A Foreign Affair
Since its inception, the Rx Club Awards have honored agencies from the United States and abroad. But this year more than others, judges were especially impressed with the pharma ad work being done globally, particularly in India.
"There seemed to be a broader range of international entries," says Rx Club Awards founder Ina Kramer. "We had so many foreign countries participating."
"India is right now on a boom," says Anand Krishna, associate account director at Sudler & Hennessey, India. "We are on the radar for IT outsourcing, training, and definitely advertising. The Rx Club Awards has given India a platform to showcase our healthcare communication work." This is particularly important because, in India, companies are not allowed to advertise drugs to consumers. "So, every day is a challenge to come up with new media," says Krishna.
"These kinds of ads are global, so if you can understand the concept without words, or with few words, then that's a killer concept," says Annie Wu, art supervisor at FCB Healthcare and a 2006 Rx Club Awards judge.
Mike Devlin, executive creative director at CCA Advertising, says that many of the ads that made him pause and smile came from BBDO Mexico, including "Cigarette Obsession"—developed for Pfizer's Nicorette—which shows how everyday activities, like drinking alcohol, present roadblocks to quitting smoking.
Design for the Times
There were fewer "slice of life" ads presented this year. Instead, more abstract, creative designs captured judges' attention. Ad execs kept things simple, choosing to forego text-heavy designs. The number of interactive and video entries were consistent with last year's submissions, but the actual number of winners dropped.
Grey Healthcare Group also received high accolades for its call-for-entries print ad, "Concept to Conception," which depicts a drop of paint landing in a flask and forming a fetus. The image is moving and provocative, with little need for text.

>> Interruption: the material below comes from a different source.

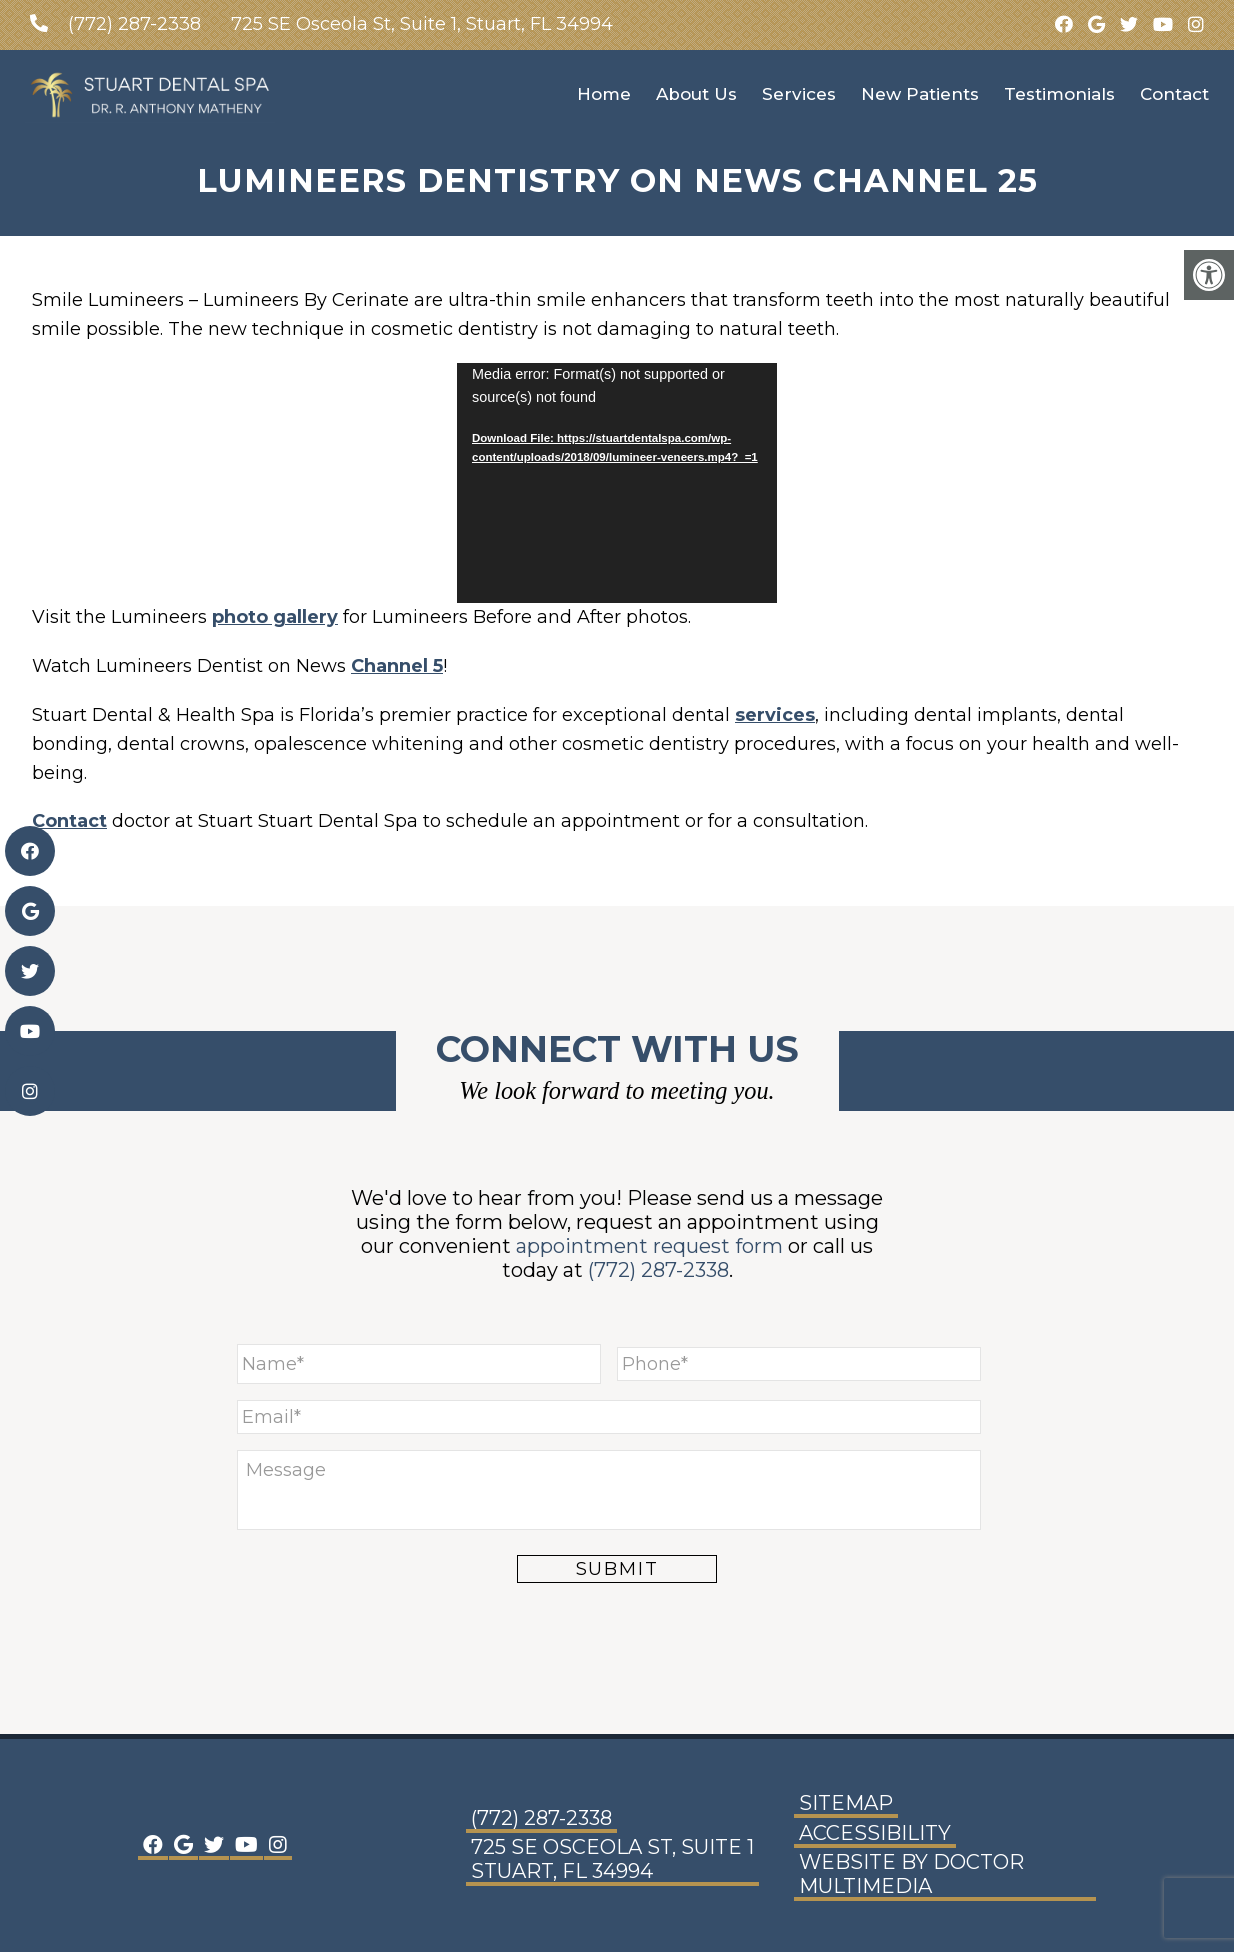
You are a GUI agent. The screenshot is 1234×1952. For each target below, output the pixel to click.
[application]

The debate continues over whether pharma advertising should take a consumer approach to design. This year, the Rx Club Awards entries included more ads with a touch of satire, including GSW Worldwide's gold-award-winning posters for its charitable initiative called Grace. The posters spoofed popular ads from Apple, Marlboro, and Nike.
Abelson-Taylor's gold-winning campaign for sleep aid Rozerem struck an emotional chord with judges. The ad depicts sleep-deprived people longing for the strange dreams they used to have when they could sleep soundly. Both the consumer and physician ads for the product come off as fun and enlightening.
"It's so graphic that it has to capture the reader's attention," Vincent says. "The idea of an elephant standing on your kneecap immediately expresses the idea of pain."
"I'm not quite sure that that's the acme of creativity, but it's definitely a trend," Fening says. "Direct mail needs to get attention. When doctors or staff open it up and it has a voice chip, it's another way to send a message."
One trend that some judges wish would go away is the use of massive text on physician ads. While some agencies have made a conscious effort to improve their designs, others can't shake the habit of using huge fonts and headlines.
Similar comments were made about a number of ads that featured charts. The consensus was that any information that can be put in a chart, can instead be bullet pointed for more impact and style.
"Catching a doctor's attention in a focused, unique way is the best piece of communication," says David Garson, senior vice president and creative director of art at The CementWorks. "If you don't do that, they aren't going to stop long enough to read the content."